Incrédula y boquiabierta, sube las cejas reflejándose a igual tiempo sorprendida y dolida. Se torna fría, da la vuelta y atraviesa el umbral. No pasa un segundo antes de darme cuenta de que, a pesar de que se me ha abierto en gran medida, y en muchos sentidos, el apetito, he empezado a degustar del plato lo que menos me apetece. La alcanzo en el pasillo, a mitad de camino del cuarto. De espaldas, la tomo entre mis brazos, el contacto con su piel libre de vestiduras activa mis sentidos y mis más bajos instintos.
–Ya se te ha enfriado la cena. –Me recrimina hiriente e impertérrita pese a que mi boca se llena con su oreja y parte de su cuello o se vacía en ellos, y sus pechos descansan... no, eso sería ser demasiado sutil; son estrujados con avidez por mis manos todavía inquietas que pronto inician un desfile sin orden ni concierto por otros rumbos de su cuerpo con destino a su entrepierna. En respuesta a su reproche pienso que lo que deseo comer puedo calentarlo perfectamente yo mismo, aún así le hago una súplica velada.
–Amarra tu lengua, mujer, que todavía ardo de ira.
– ¿Estás seguro que nada más de ira? –Acompaña la frase hostigándome con un vaivén localizado y preciso, y entiendo que ha tomado plena consciencia de la en-verga-dura del asunto. Decidido a ignorar su comentario me pongo manos a la obra para devolverle a los alimentos servidos la temperatura justa.
– ¿No que no tenías hambre? –Me espeta en tono de burla. Mastico la respuesta y a su vez la invito a servirse en mi mesa.

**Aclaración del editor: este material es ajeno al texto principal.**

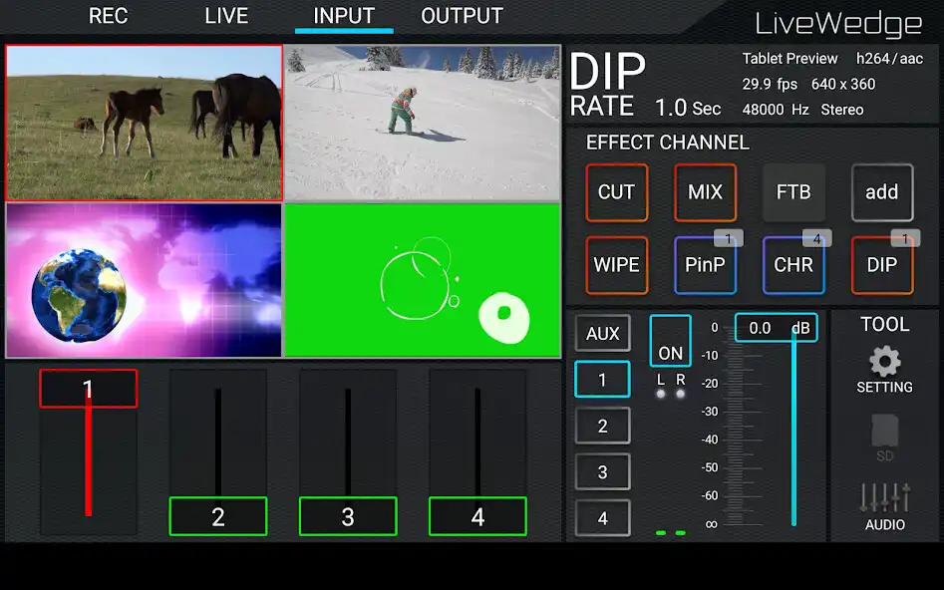Toggle the audio ON switch
The width and height of the screenshot is (944, 590).
pos(669,341)
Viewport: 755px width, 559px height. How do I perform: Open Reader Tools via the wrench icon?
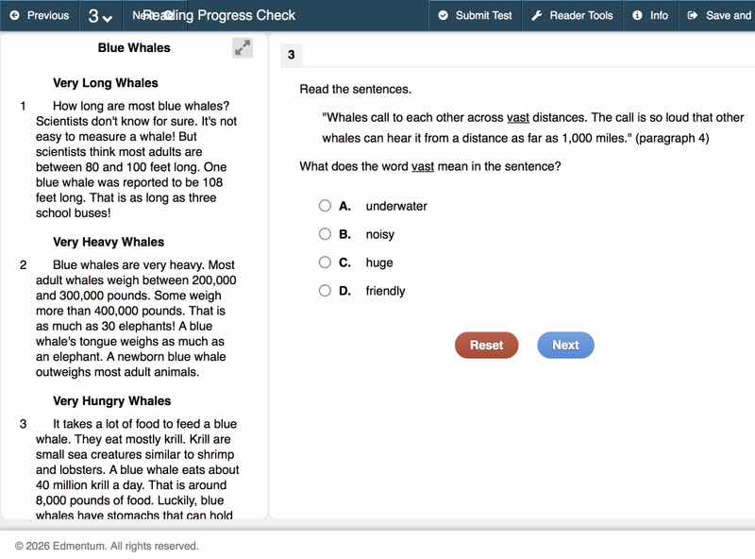[x=537, y=15]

Me atraganto, me ahogo más allá de sus labios y, usando su lengua de salvavidas, le recuerdo que con la boca llena no se habla, por si no tenía la lección aprendida.

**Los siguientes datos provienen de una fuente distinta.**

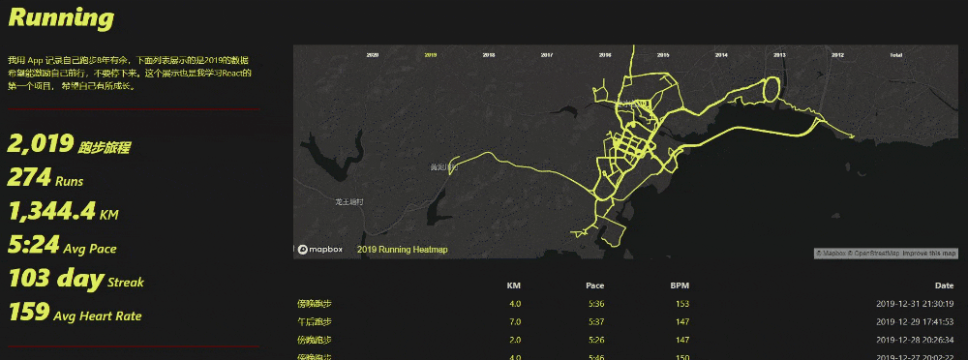The height and width of the screenshot is (360, 968).
Task: Open the 2013 year filter
Action: (x=779, y=55)
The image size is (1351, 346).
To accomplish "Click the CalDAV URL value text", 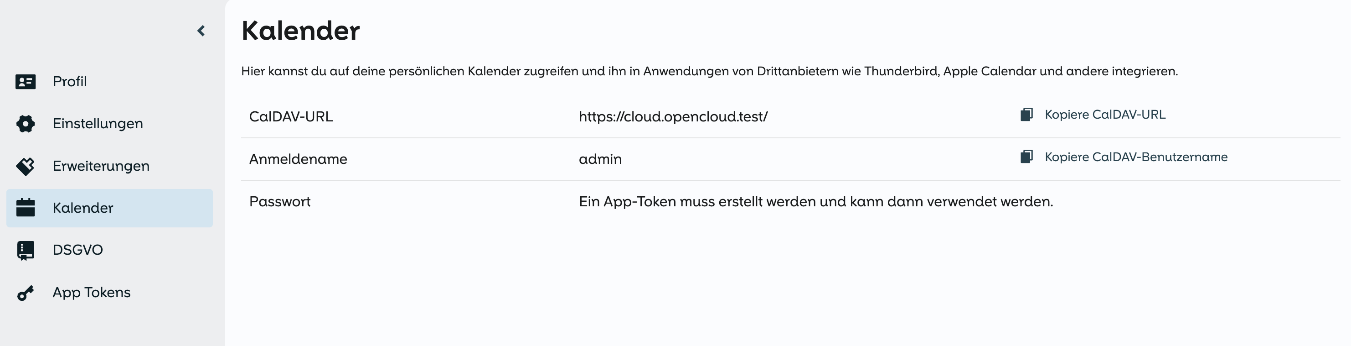I will click(673, 117).
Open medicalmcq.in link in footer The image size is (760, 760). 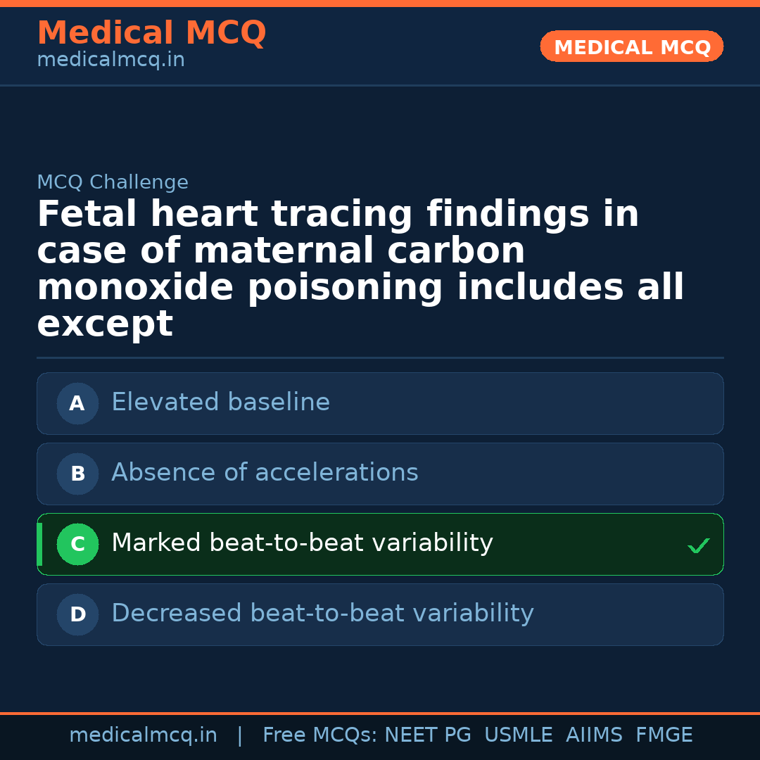pyautogui.click(x=143, y=735)
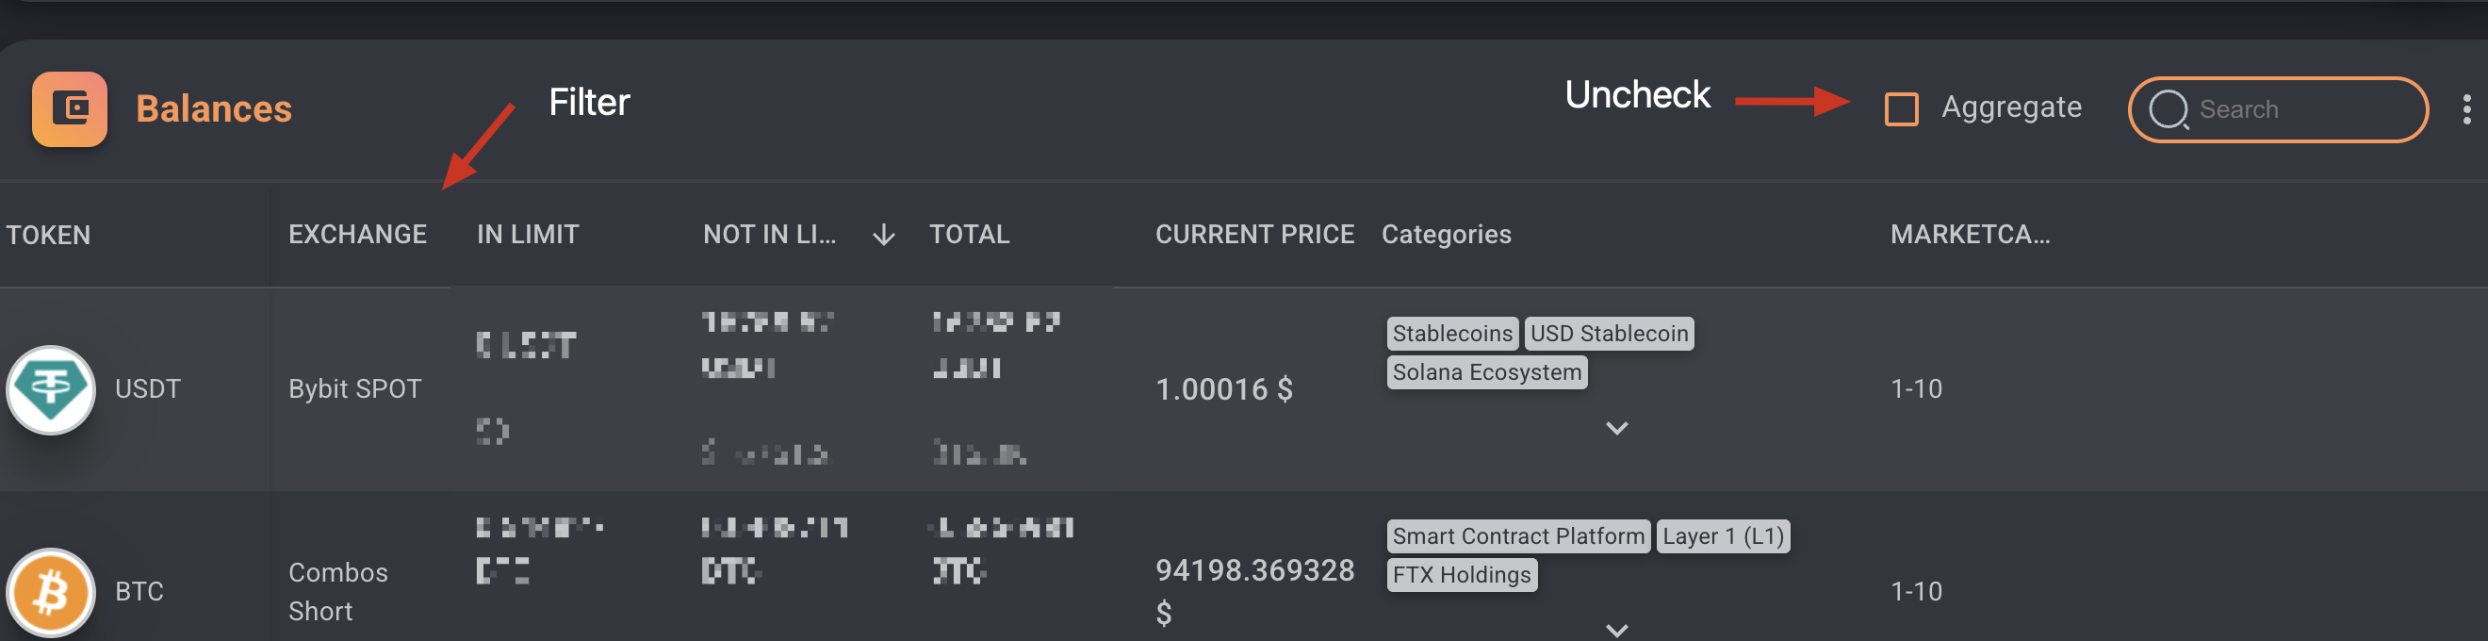Open the three-dot options menu

(2466, 109)
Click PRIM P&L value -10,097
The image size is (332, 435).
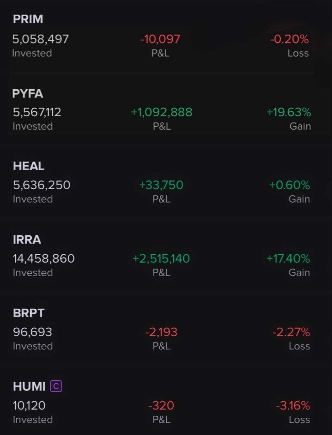pos(160,39)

Capta mi solapada solicitud de silencio y nuestros pasos se enredan en opuestas direcciones, le impongo la mía aprisionándola contra una pared cercana y le dejo adivinar lo que nos depara el futuro mientras cada palmo de su piel va leyendo las líneas de mi mano, o viceversa. Girando en seco, evidencia su desacuerdo empujándome hacia la habitación entretanto su destreza aniquila el cierre de mi pantalón. A mis ganas esa ruta les resulta demasiado larga y me hacen estamparla de nuevo contra el tabique. A pesar de su mueca de disgusto, no cedo: para limar asperezas cualquier superficie es buena; y creo que termina entendiéndolo al rodearme con una de sus piernas.

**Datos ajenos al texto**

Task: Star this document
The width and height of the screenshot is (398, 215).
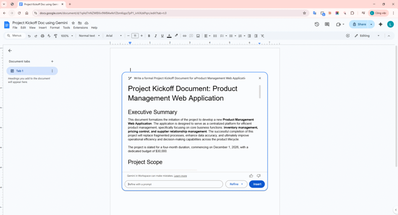Action: [x=73, y=23]
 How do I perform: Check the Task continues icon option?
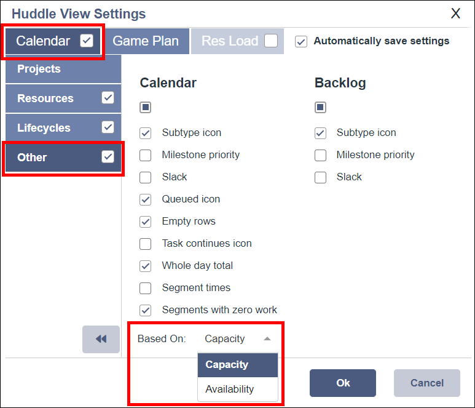[146, 244]
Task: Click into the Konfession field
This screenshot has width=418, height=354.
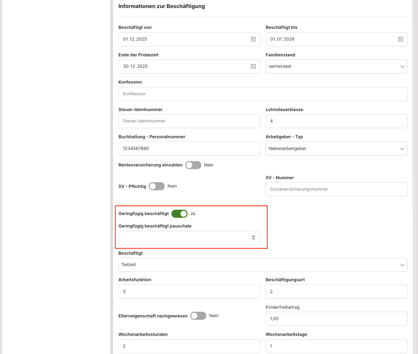Action: point(263,94)
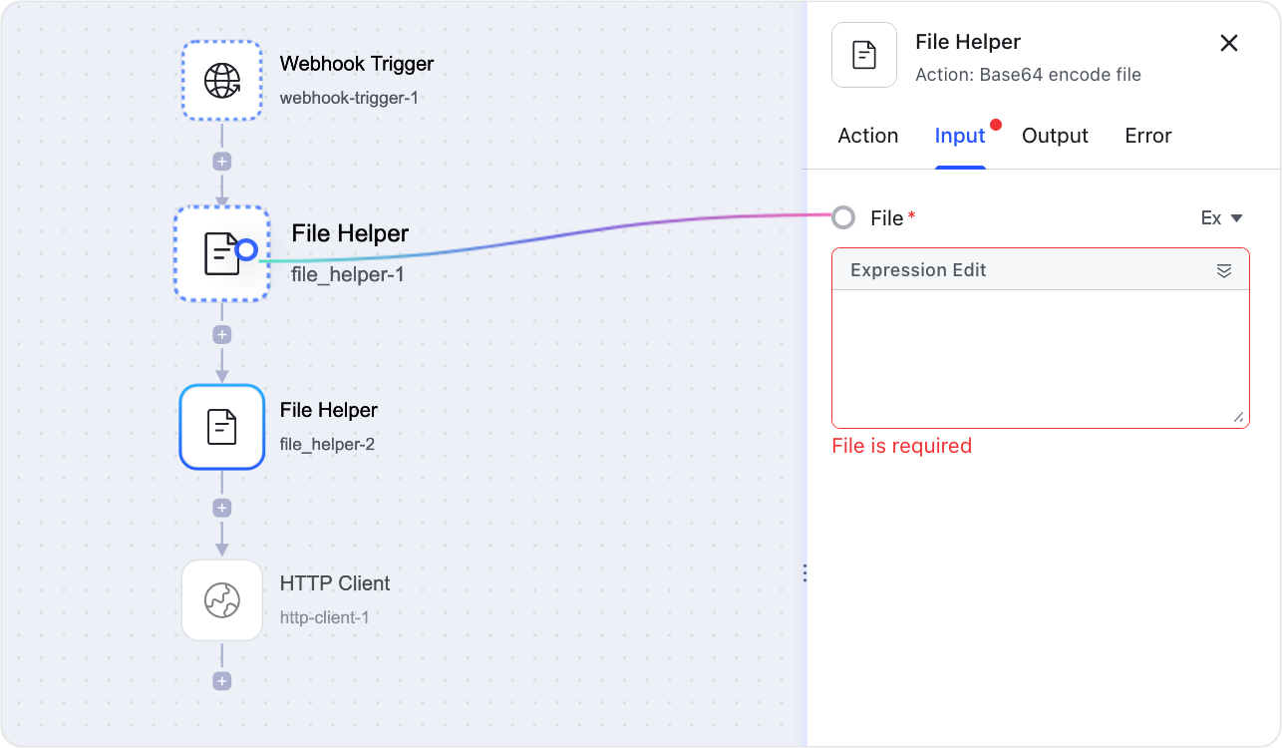Expand the Expression Edit field

(1241, 418)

Su templada calidez no tarda en ¡a-coger-me! cuando me sumerjo cual clavadista en sus mundos abisales. Com-(pene)tra-dos boqueamos como peces sin aire. Dentro y fuera nuestros gemidos se confabulan con el silencio. Mis pensamientos traicioneros vuelven al sujeto de la reunión, me invade enérgicamente la rabia suscitada y mal contenida, y cada envite se transforma para mí en un desquite de cada golpe que no alcancé a darle a él: el primero de los gritos de ella representa un derechazo que lo deja aturdido; sus piernas en torno a mí incitándome a hurgar sin piedad en sus profundidades, una invitación imperdible a atizarle a aquel en todo el centro de la cara y romperle la nariz; sus uñas clavándose en mi espalda y rasgándome la piel, un par de rodillazos en la boca del estómago de él que le hacen repetir hasta el vómito los pasapalos de la velada y así, no descanso hasta verlo reducido en el suelo a la par que ella explota entre impúdicas exclamaciones y respiraciones entrecortadas, vitoreando convulsa mi nombre como único ganador en tan insigne batalla; ambos, aunque en diferentes sentidos, igual de hechos polvo por mi causa.
Vaciado y viciado de doble satisfacción dejo caer mi cabeza sobre su hombro. Ella, confiada en que ha domado a su bestia, también reposa sobre mí y me susurra muy cerca de la oreja, aún entre estertores, un: “¿ves?, no ha sido para tanto”. La siento sonreír ufana sobre mi cuello y no puedo evitar que me arrebate su descaro.